Introduction

COVID-19 (Corona Virus Disease 2019) is caused by the Severe Acute Respiratory Syndrome Coronavirus (SARS-CoV-2). The global spread of the virus led to COVID-19 being classified as a pandemic in March 2020, affecting the lives of billions of people. At the time of writing, over 29 million confirmed cases and nearly 950,000 deaths have been reported worldwide1. In Germany, ca. 260,000 confirmed cases and 9400 deaths have been reported during the first wave2.

A distinctive feature of infectious diseases is that individual behaviour can also impact the health of others. Consequently, human behaviour plays a major role in the research and control of infectious diseases3,4,5. In the case of COVID-19, preventive measures to contain the spread of the virus and reduce the burden on health systems are highly relevant given its high secondary attack rate and outstanding deadly toll. In addition to government-imposed contact restrictions and other social distancing policies, a number of individual hygiene measures, i.e. regular hand washing and wearing masks, are recommended in order to contain the spread and to protect oneself6.

The risks and uncertainties of emerging infectious diseases can trigger a diverse array of emotional, cognitive, and behavioural responses and affect public behaviour in both constructive (e.g. adopting individual hygiene measures) and destructive manners (e.g. excessive use of health care services)7,8,9. Risk communication, defined as “the exchange of information among interested parties about the nature, magnitude, significance, or control of a risk”10, aims at increasing the capacity of the public to act as an effective response partner by encouraging constructive responses amongst the population, i.e. by adopting desired prevention measures11,12. Behaviour change can be induced through risk communication by presenting a threat and describing a behaviour change that can mitigate the threat13. For supporting effective risk communication it is important to understand how critical health risk information is disseminated and how the public accesses, processes and responds to this information14. Research on risk communication has already provided numerous insights thereto.
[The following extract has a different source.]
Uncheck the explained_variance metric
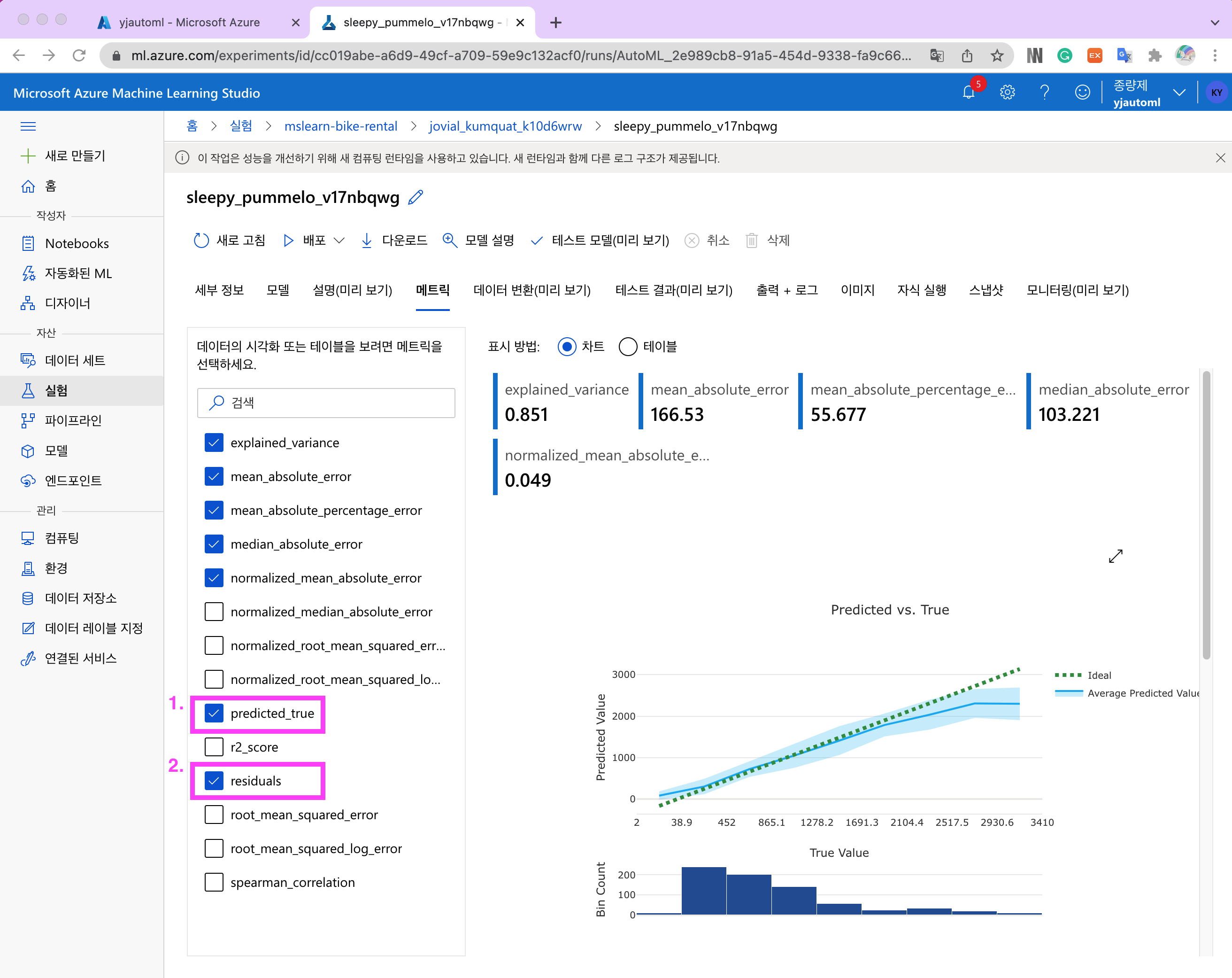pos(214,443)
For example, messages are more effective when delivered clear and simple, appeal to reason and emotion, and are tailored to the needs, values, cultural background and experiences of the target audience13. In addition, the characteristics of the entity sending a message are likewise important, for example, credibility of authority, transparency and perceived expertise influence the persuasiveness of the communication15.

Important prerequisites for effective communication, i.e. communication that leads to the desired constructive response, is described in the Protective Action Decision Model. According to this Model, the target population must (a) be exposed to the information, (b) pay attention to it and (c) understand it16. Measuring the degree of exposure, attention and comprehension of communications would usually require time-consuming and resource-intensive data collection methods. Particularly in the case of public attention, conventional data collection methods such as surveys are criticised for not being able to adequately capture the dynamic nature of public attention17. The vast amount of real-time information contained on the internet could open up innovative ways to assess public attention17. Web searches are not only a valuable resource for individuals seeking information, but also for the scientific community, since search queries contain geospatial and temporal data.

The Internet represents a common source for finding health-related information18. Numerous studies have shown how analysing web search queries can assist in describing and predicting outbreaks especially in the context of sparse data19,20,21. This approach has also been used for COVID-19 already22,23. However, web searches have also been analysed to describe public attention in relation to a public health issue. In the area of non-communicable diseases, studies can be found that examine public attention to preventive measures such as cancer screening or smoking cessation24,25,26,27. In the area of infectious diseases, studies mainly examine public attention to the disease itself9,28,29,30,31, but further examine attention to specific prevention measures32,33,34,35. Public interest in key institutions during a pandemic providing information on who is involved in risk communication, namely public health authorities, has not yet been studied.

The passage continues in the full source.